February - March 2013
  Restaurant Reviews
by Tatiana Von Saxe
TATIANA VON SAXE 

HUSH 8 Lancashire Court, Brook Street, London W1S 1EY Ph 020 76591500 hush.co.uk

HUSH is anything but hush unless the gossip amongst its famous clientele must be kept hush-hush.

Set in a private courtyard off Bond Street, almost next door to Claridge's, HUSH was assured success by the notoriety of one of its owners: Geoffrey Moore none other than Sir Roger's son and the public relations efforts of the renowned PR firm of Max Clifford Associates. However it takes high standards in food and service to remain a major player in London's competitive restaurant scene. And this they have achieved with excellent food and friendly staff within the variety of areas housed in their deceptively roomy premises.

The Courtyard has been fenced in and now is one of the most sought after areas to dine al fresco and where special events are held. I have lunch once a month at their private dining room on the second floor where members of the Lunch Club (a must for people with interests in film and TV) meet the last Friday of every month. The food is of the highest standard: Usually: Fillet of salmon, roast chicken or quail accompanied by salad and either Cous Cous or roast potatoes. For dessert: sticky toffee pudding with crème fraiche and mint tea.

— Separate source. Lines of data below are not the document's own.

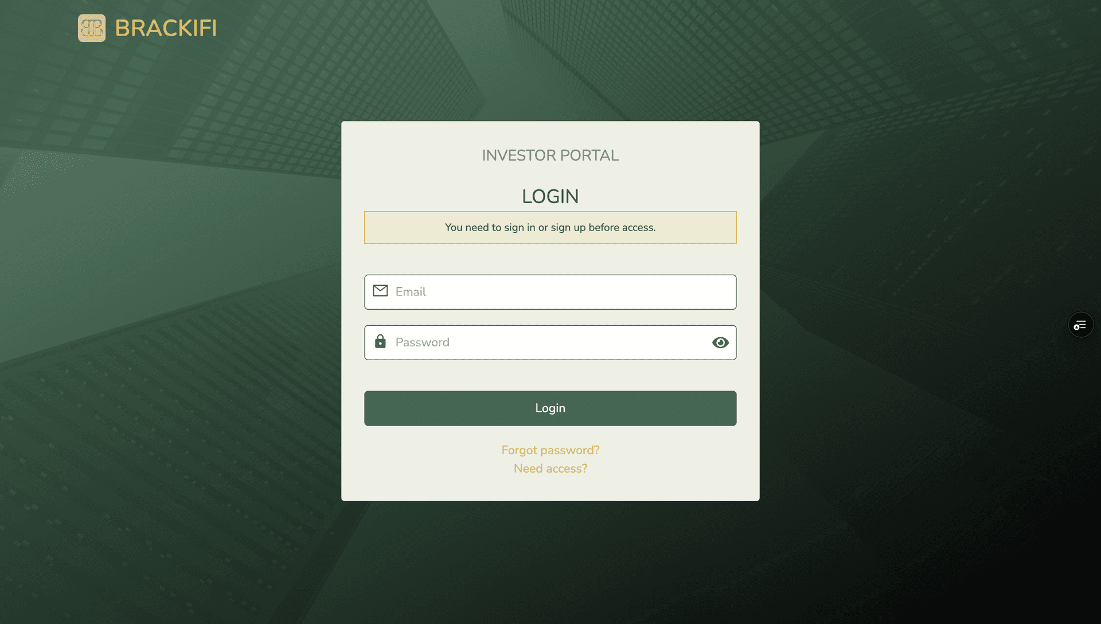The height and width of the screenshot is (624, 1101).
Task: Show password using the eye icon
Action: tap(720, 342)
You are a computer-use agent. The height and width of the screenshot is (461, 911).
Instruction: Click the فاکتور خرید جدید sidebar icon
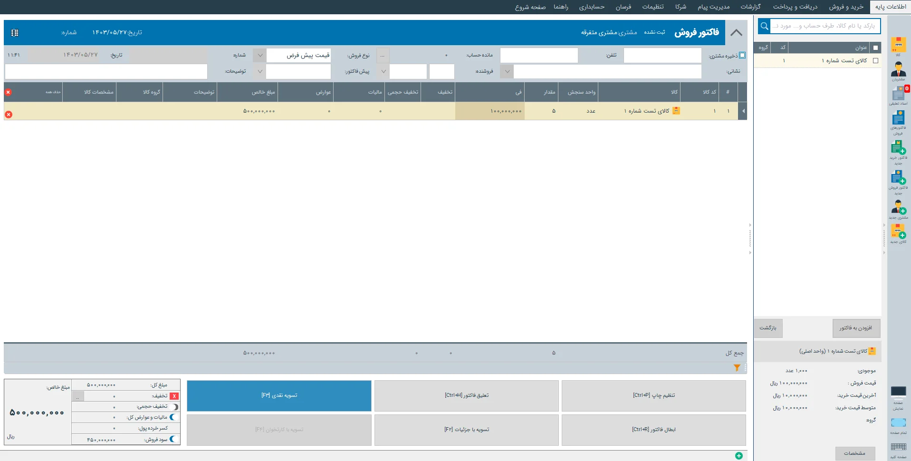(x=898, y=149)
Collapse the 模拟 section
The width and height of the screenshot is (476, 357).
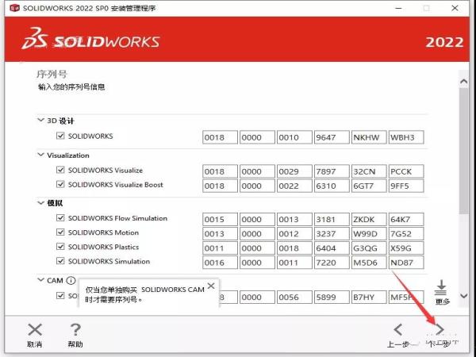pyautogui.click(x=41, y=203)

Second Floor Private Dining Room

The bar and brasserie, HUSH GROUND and restaurant HUSH UP offer an ingenious menu – my favourites: the large whole globe artichoke with a red onion confit which I often have for lunch. Highly recommended. A good choice for fish and meat eaters – from an excellent HUSH hamburger to a fillet of seabass with creamed celeriac mash and truffle dressing.

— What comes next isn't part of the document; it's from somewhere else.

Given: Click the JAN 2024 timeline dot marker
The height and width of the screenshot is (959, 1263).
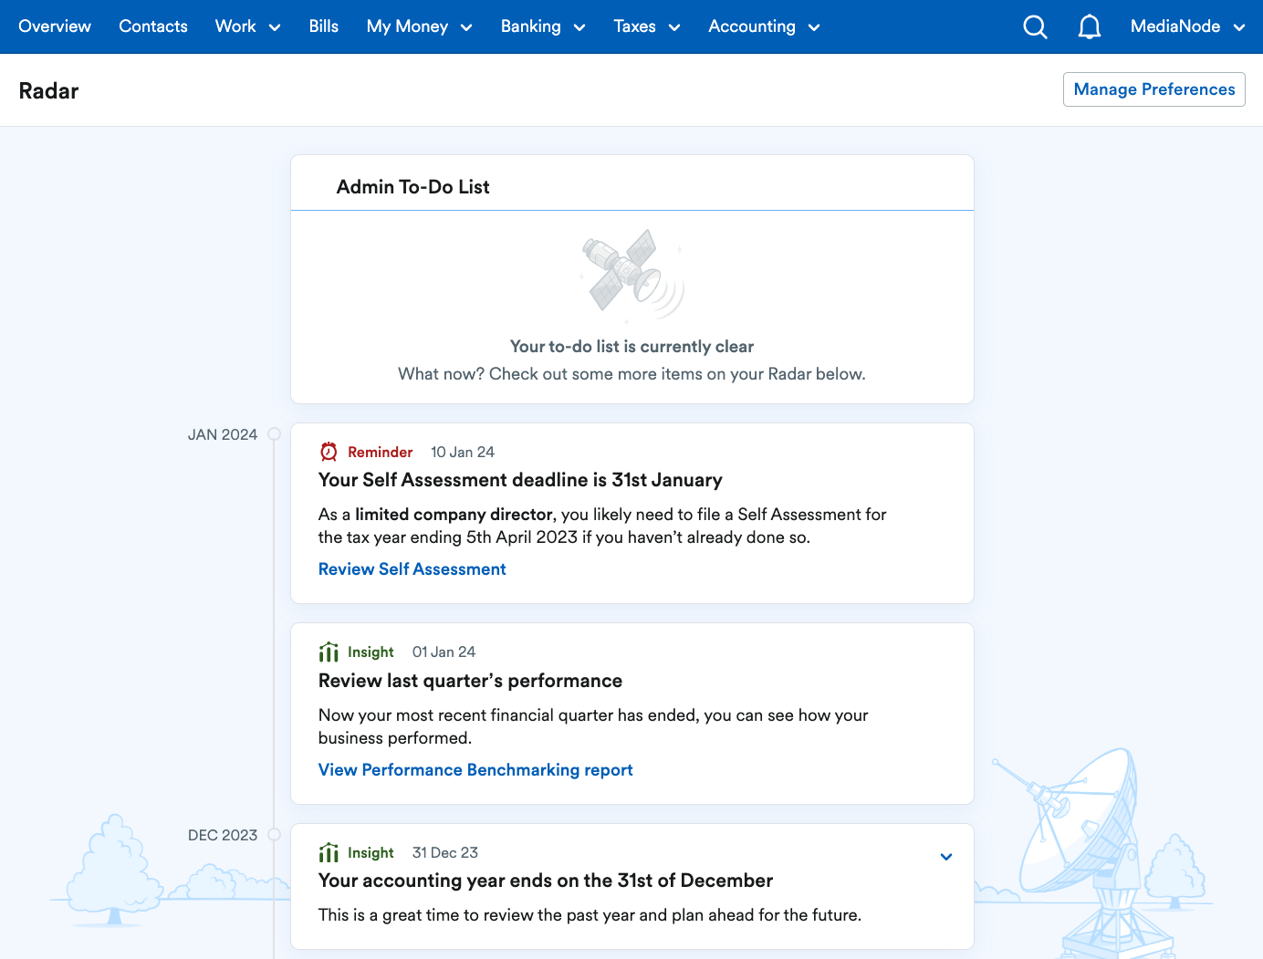Looking at the screenshot, I should coord(273,434).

According to Owner Jamie Barber: "We believe that service is just as important as the food. To us being a waiter is a profession and the service at Hush reflects that." Well said. Isn't it then time for the whole of the UK to view it that way? The service charge would disappear and be replaced by a proper salary to all concerned.


Royal-Exchange Restaurants, Royal Exchange, London EC3V 3LR
Ph. 0207 618 2480 www.royalexchange-grandcafe.co.uk

The unique atmosphere is there regardless of which of the three areas you choose to dine in. Destroyed first by the great fire of London it was rebuilt in the reign of King Charles II only to be destroyed by another fire in 1838. Queen Victoria opened the new magnificent building in 1844. Though it survived World War II it had an extensive refurbishment in 2001.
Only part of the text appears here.